▶ [Fragmento seleccionado]
-- -- --

La batalla en el Congreso
Otoño de 2002
El régimen utilizó el aniversario del 11 de septiembre de 2001 para iniciar su campaña pública a fin de obtener una resolución del Congreso en apoyo a la guerra contra Saddam, con o sin el respaldo de las Naciones Unidas. La salva inicial fue el domingo anterior al aniversario, con una filtración a Judith Miller y Michael R. Gordon, periodistas de The New York Times, respecto a unos tubos de aluminio. Miller y Gordon informaron que, según funcionarios del gobierno, Iraq había estado tratando de comprar tubos específicamente diseñados como “elementos de centrífugas para enriquecer uranio” con el fin de producir armas nucleares. Ese mismo día, la televisión entrevistó a Cheney, Rumsfeld y a la Asesora de Seguridad Nacional, Condoleezza Rice, para hacerle publicidad al descubrimiento de los tubos y de la amenaza nuclear representada por Iraq. Rice explicó: “Siempre quedará la duda de la velocidad con que [Saddam] puede adquirir armas nucleares, pero no queremos que la pistola humeante se convierta en una nube con forma de hongo.” Rumsfeld añadió: “Imaginen un 11 de septiembre con armas de destrucción de masas. No son tres mil, sino decenas de miles de hombres, mujeres y niños inocentes.”
     Muchos de los analistas de los servicios secretos que habían participado en el debate sobre los tubos de aluminio quedaron pasmados. Uno declaró a The New Republic: “Altos funcionarios del gobierno, como Condoleezza Rice, declararon que estos tubos sólo sirven para las centrífugas del uranio. Lo dijo en televisión. Es mentira.” Albright, del Instituto para la Ciencia y la Seguridad Internacional, recordó: “Me indignó que un científico inteligente del gobierno me dijera que el gobierno podía decir lo que quisiera sobre los tubos y que los científicos del gobierno que no estaban de acuerdo tenían que callarse.” Como dice Thielmann: “Había muchos motivos de preocupación comprobados respecto a los programas de armas químicas y biológicas de Iraq. ¿Qué impedía ser francos sobre este aspecto sin tener que exagerar la cuenta nuclear? Promover la destrucción de las armas nucleares hizo parecer que el gobierno estuviera tratando de asustar al público estadounidense, en el sentido de que Iraq era muy peligroso y representaba un peligro inminente para la seguridad de Estados Unidos.”

-- -- --

▶ [Datos en bruto]
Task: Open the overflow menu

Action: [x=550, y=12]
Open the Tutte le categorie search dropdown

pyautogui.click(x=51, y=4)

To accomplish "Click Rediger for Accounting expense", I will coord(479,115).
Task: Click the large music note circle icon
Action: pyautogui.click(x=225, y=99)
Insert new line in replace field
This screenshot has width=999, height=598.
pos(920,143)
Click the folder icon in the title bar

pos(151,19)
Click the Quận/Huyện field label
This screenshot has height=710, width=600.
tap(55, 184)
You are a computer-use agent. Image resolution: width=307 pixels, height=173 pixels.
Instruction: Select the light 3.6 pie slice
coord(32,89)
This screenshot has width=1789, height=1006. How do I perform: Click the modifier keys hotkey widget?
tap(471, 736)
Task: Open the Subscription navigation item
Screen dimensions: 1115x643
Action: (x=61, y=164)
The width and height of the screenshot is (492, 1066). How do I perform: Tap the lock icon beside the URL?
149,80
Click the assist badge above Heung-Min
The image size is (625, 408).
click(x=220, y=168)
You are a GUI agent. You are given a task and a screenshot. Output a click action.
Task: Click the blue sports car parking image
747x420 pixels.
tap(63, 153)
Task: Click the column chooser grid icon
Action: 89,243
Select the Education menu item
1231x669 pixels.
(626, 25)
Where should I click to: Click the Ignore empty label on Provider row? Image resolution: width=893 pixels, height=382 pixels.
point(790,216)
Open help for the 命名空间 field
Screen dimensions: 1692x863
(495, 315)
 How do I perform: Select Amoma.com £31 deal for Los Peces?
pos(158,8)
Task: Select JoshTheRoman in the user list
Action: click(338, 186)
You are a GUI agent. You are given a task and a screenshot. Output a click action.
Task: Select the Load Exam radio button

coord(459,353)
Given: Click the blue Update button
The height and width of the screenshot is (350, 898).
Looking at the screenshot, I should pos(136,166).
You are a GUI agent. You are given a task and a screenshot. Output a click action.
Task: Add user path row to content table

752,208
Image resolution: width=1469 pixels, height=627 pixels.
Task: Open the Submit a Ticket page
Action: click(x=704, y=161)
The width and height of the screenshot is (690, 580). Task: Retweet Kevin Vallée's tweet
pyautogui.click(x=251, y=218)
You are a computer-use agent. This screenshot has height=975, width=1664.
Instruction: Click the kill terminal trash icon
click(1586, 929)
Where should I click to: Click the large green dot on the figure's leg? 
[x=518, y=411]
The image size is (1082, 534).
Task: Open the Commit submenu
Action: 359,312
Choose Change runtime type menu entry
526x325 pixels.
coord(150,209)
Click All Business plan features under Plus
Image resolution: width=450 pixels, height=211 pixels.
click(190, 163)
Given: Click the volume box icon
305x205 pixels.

-- -- --

▶ [Acciones a realizar]
A) Cambia "green" por "red" en las entradas: empieza en la línea que contiene "The width and height of the screenshot is (690, 580)." y termina al final de las entradas. Devuelve solo esas líneas, con todo lo demás sin modificar.
B) Por favor, continúa el fragmento sobre la batalla en el Congreso a partir de su última oración.
El fragmento y las entradas no guardan relación entre sí.

▶ [Respuestas]
A)
The width and height of the screenshot is (690, 580). Task: Retweet Kevin Vallée's tweet
pyautogui.click(x=251, y=218)
You are a computer-use agent. This screenshot has height=975, width=1664.
Instruction: Click the kill terminal trash icon
click(1586, 929)
Where should I click to: Click the large red dot on the figure's leg? 
[x=518, y=411]
The image size is (1082, 534).
Task: Open the Commit submenu
Action: 359,312
Choose Change runtime type menu entry
526x325 pixels.
coord(150,209)
Click All Business plan features under Plus
Image resolution: width=450 pixels, height=211 pixels.
click(190, 163)
Given: Click the volume box icon
305x205 pixels.

B)
     Los funcionarios del gobierno también señalaron en diversos discursos y entrevistas que había lazos entre Saddam y Al Qaeda. El 25 de septiembre de 2002, Rice insistió: “Existe una clara relación entre Al Qaeda e Iraq… Hay pruebas claras de que algunos contactos entre ellos han sido importantes y que hay una relación.” Ese mismo día, el presidente Bush advirtió que había el peligro de que “Al Qaeda se convirtiera en una extensión de la locura de Saddam”. Rice —igual que Rumsfeld, quien al día siguiente diría que la demostración del vínculo entre Saddam y Bin Laden era “a prueba de balas”— dijo que ella no podía dar a conocer al público las pruebas con que contaba el gobierno sin poner en peligro a las fuentes de información. Pero Bob Graham, el demócrata de Florida que presidía el Comité de Inteligencia del Senado, no estuvo de acuerdo. El 27 de septiembre, Paul Anderson, vocero de Graham, declaró en USA Today que el senador no había encontrado nada en los informes reservados de la CIA que estableciera un lazo entre Saddam y Al Qaeda.
     El Comité de Inteligencia del Senado, en realidad, fue el máximo obstáculo en el Congreso para la campaña del gobierno en favor de la guerra.

Bajo la dirección de Graham y del senador de Illinois Richard Durbin, el comité gozaba del respeto y la deferencia del Senado y la Cámara Baja, y sus miembros podían hablar con autoridad sobre si Iraq estaba produciendo armas nucleares o tenía relaciones con Al Qaeda, gracias a que tenían acceso a la información reservada. Y, en este caso, la información clasificada que estaba al alcance del Comité no sustentaba las declaraciones de la CIA al público.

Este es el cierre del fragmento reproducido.